Un premier corpus rassemble les photographies réalistes de territoires naturels rendus à une certaine neutralité interprétative, devenus écrans aux projections du public. Border de Jean-Michel André présente une frontière végétale surmontée d’une caméra de surveillance, restituée dans des tons désaturés, comme figée dans la glace. Le paradoxe de la situation, un symbole autoritaire associé à une nature indisciplinée, suscite ici le sentiment d’une incongruité, opportun pour la libre spéculation.
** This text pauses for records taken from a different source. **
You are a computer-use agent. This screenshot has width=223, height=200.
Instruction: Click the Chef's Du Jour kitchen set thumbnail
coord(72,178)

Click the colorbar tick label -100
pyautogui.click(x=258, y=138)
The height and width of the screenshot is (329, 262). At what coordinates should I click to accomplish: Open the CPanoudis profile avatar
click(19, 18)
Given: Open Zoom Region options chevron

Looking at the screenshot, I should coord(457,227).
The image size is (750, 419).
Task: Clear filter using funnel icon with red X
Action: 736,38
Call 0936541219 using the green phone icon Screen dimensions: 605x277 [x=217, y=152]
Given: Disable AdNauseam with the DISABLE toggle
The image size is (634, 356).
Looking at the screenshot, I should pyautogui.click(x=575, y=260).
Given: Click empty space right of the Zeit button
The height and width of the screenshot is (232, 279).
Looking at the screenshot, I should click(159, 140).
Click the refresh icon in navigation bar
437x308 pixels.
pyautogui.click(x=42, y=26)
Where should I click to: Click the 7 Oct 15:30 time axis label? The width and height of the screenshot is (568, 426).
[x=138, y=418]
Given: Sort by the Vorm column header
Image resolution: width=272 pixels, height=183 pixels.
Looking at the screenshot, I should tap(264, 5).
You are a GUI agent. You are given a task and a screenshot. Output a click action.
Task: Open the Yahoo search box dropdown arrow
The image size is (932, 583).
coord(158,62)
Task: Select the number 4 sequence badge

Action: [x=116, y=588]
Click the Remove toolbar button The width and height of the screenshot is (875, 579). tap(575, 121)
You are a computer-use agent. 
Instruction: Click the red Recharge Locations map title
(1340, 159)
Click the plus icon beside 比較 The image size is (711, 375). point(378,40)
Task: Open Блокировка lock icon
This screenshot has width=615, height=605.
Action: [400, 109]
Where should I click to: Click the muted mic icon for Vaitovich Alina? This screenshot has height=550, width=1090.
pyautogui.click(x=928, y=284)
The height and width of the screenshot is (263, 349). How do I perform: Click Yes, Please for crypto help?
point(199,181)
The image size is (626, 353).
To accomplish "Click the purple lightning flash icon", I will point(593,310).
Le travail d’Amélie Labourdette procède d’une intention similaire, cette fois appliquée à un paysage rudéral, où la nature reprend ses droits sur des piliers de béton. Leur proximité avec des totems, des ruines archéologiques ou post-industrielles autorise lui aussi la déclinaison d’un large champ d’évocations possibles. Empruntant plus directement ses codes à la fiction, Olivia Lavergne transforme quant à elle le paysage en scène d’une dramaturgie énigmatique pour un personnage saisi sur le vif, dont le public est invité à compléter l’intrigue.
Un deuxième groupe d’artistes inscrit dans la photographie dans un registre plus directement plastique que visuel, déréalisant la représentation du modèle original en lui conférant de nouvelles textures. Charles-Henri Sommelette réalise ainsi des dessins au fusain, dont l’hyperréalisme donne d’emblée l’illusion d’un cliché, néanmoins l’introduction de manques, de flous et de dégradés aménage des zones d’indétermination qui jettent un sérieux trouble dans la perception du spectateur. Intervenant, elle, de manière concrète sur la matière photographique (plus précisément par grattage), Raphaëlle Péria profite du décalage entre sa propre sensation et l’inscription d’un souvenir dans sa mémoire pour proposer une vision dérivée, différée, réappropriée d’un territoire, appréciable pour et dans sa dimension graphique.
Radicalisant la démarche, les travaux d’Anaïs Boudot, de Lawand et de Benjamin Ottoz déréalisent de manière encore plus franche leur sujet. La première isole des fragments de paysage qu’on peine à identifier au premier regard, à travers des images hybrides, à l’aspect proche du dessin. Noche Oscura assemble les parties d’un territoire minéral brisé en deux, symboliquement réparé par une jointure dorée traversante, façon Kintsugi. Intitulée Serendipity, l’art de trouver des solutions au hasard, la série de Benjamin Ottoz stimule elle aussi les appropriations contingentes du spectateur. Pliées, froissées, chiffonnées, les feuilles de papier qu’il peint font apparaître un paysage de concrétions volontairement laissé à un état d’abstraction. Travaillant de son côté au croisement de plusieurs disciplines (sculpture, dessin, photographie, installation), Lawand hybride les logiques de représentation pour réduire les éléments naturalistes à leur minimum signifiant. Ramené à une géométrie concrète, toute en matière et en volume, le paysage est ici reconstitué à partir d’une empreinte ou d’un schème premier, motif d’un processus d’abstraction.
Prolongeant la créativité de la nature, un dernier groupe d’artistes s’inspire de la morphologie environnementale pour recréer des paysages pleinement artificiels. Les compositions de Nicolas Tourte brillent ainsi par leur indétermination première,
dominées par des vides et des silences comme autant de failles interprétatives dans lesquelles l’imagination peut s’engouffrer. Couches de sédiments minéraux, composition de bandes de papier déchirés ou panorama lunaire, Avec un peu d’encre de Chine joue de l’indistinction entre le micro- et le macroscopique, entre le rendu naturaliste et l’agencement de formes abstraites. Tout aussi mystérieuse, la poésie de Julien Lombardi donne forme à des paysages de synthèse déserts et silencieux, plongés dans une ambiance nocturne. Sans marque de reconnaissance temporelle ou culturelle, ils en appellent à un oeil contemplatif, alimentant l’imaginaire d’une scène lunaire propice au fantastique. Incarnant une forme de merveilleux virtuel, les Anti-nuages de Laurent Millet relèvent enfin d’une vision paradoxale: la possibilité de trouver des nuages en négatif au coeur d’une eau déchaînée. Vortex, trous noirs ou anti-matière, ces éléments indéfinissables réagencent l’ordre du monde dans le sens d’une inversion des lois de la physique, brouillant leurs critères de reconnaissance habituels.
A travers chacune de ces propositions, le paysage s’affirme dans cette exposition comme la source d’un émerveillement primitif inscrit dans les archaïsmes de la pensée, tel le « fantastique naturel » décrit par Roger Caillois, moteur d’un travail de l’imaginaire ici placé entre dessin mental et expérimentation plastique.